Friday, January 22, 2010

Endless Migration.

Is there anything more awe-inspiring than seeing a flock of migrating birds, flying to their warm winter home beyond the ocean, peacefully and magnificently, in formation across the sky?

Well yes, obviously. It's a beautiful spectacle, for sure, but you'll see it for about twenty seconds and then it's gone. Plus, it's rarer than you've convinced yourself. Come on, be honest, how often have you seen one of those perfect V-shaped avian platoons in flight over your head? And in real life mind, not on the telly. Rarely, at best. Overrated, that's what I'm saying.
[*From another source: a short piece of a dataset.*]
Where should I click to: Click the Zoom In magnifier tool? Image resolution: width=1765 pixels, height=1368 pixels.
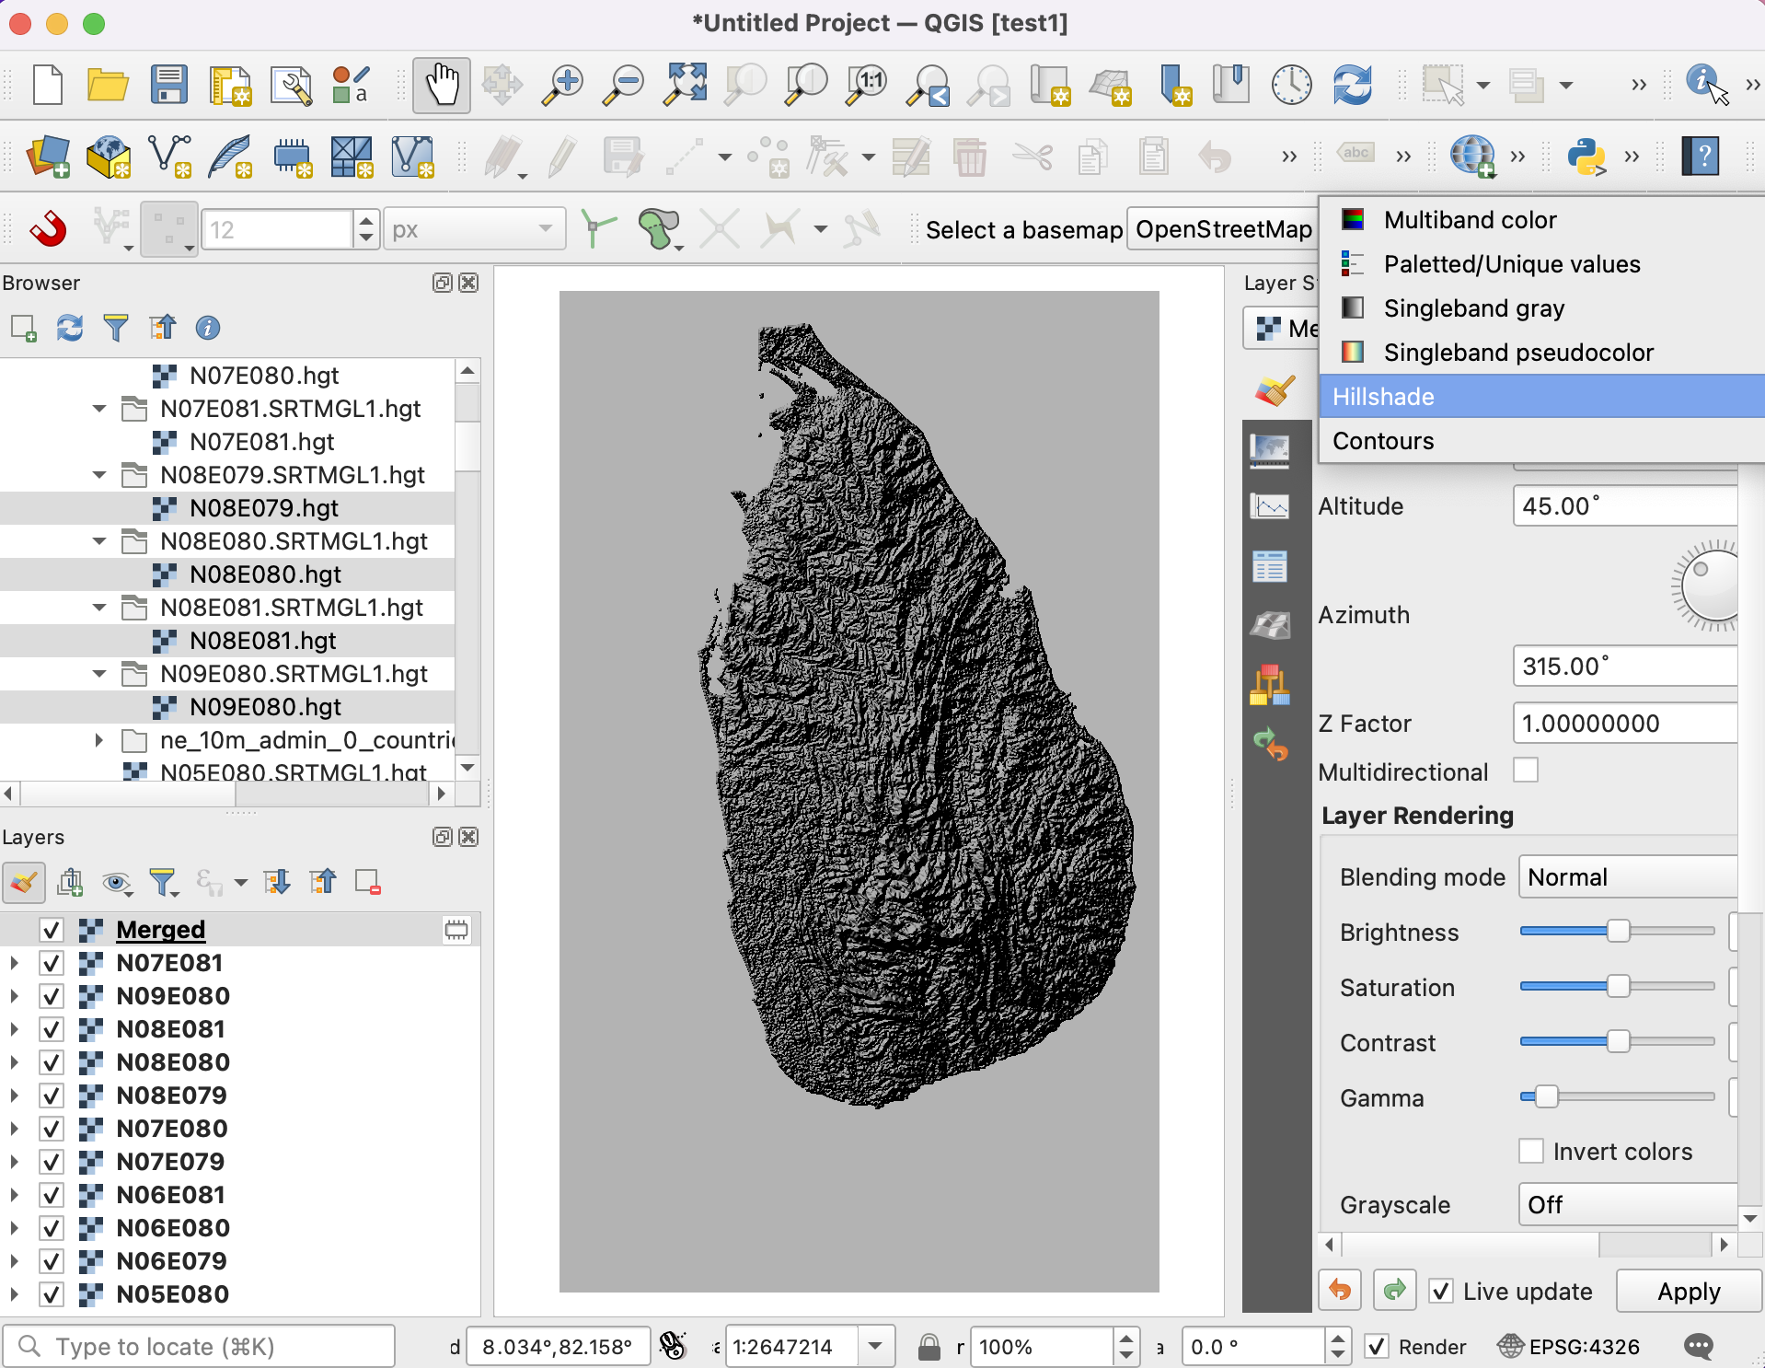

Not overrated: Endless Migration.






















This is a game that pushes just about every single one of my joy buttons.

Firstly, it's an original idea: you are a goose. A Canada goose, migrating. In an era where the main selling point of most videogames seems to be either "his gun can shoot snakes" or "her tits grow in proportion to her magic level", I'm really heartened that someone sat down and thought, "You know what? I'm going to design a goose-em-up". There's more to it than that, of course, but crucially - not much more. When you meet other geese, they fly with you too. You have to avoid aeroplanes and the like. It's the life of a goose, only stylised, and stylised ever so well.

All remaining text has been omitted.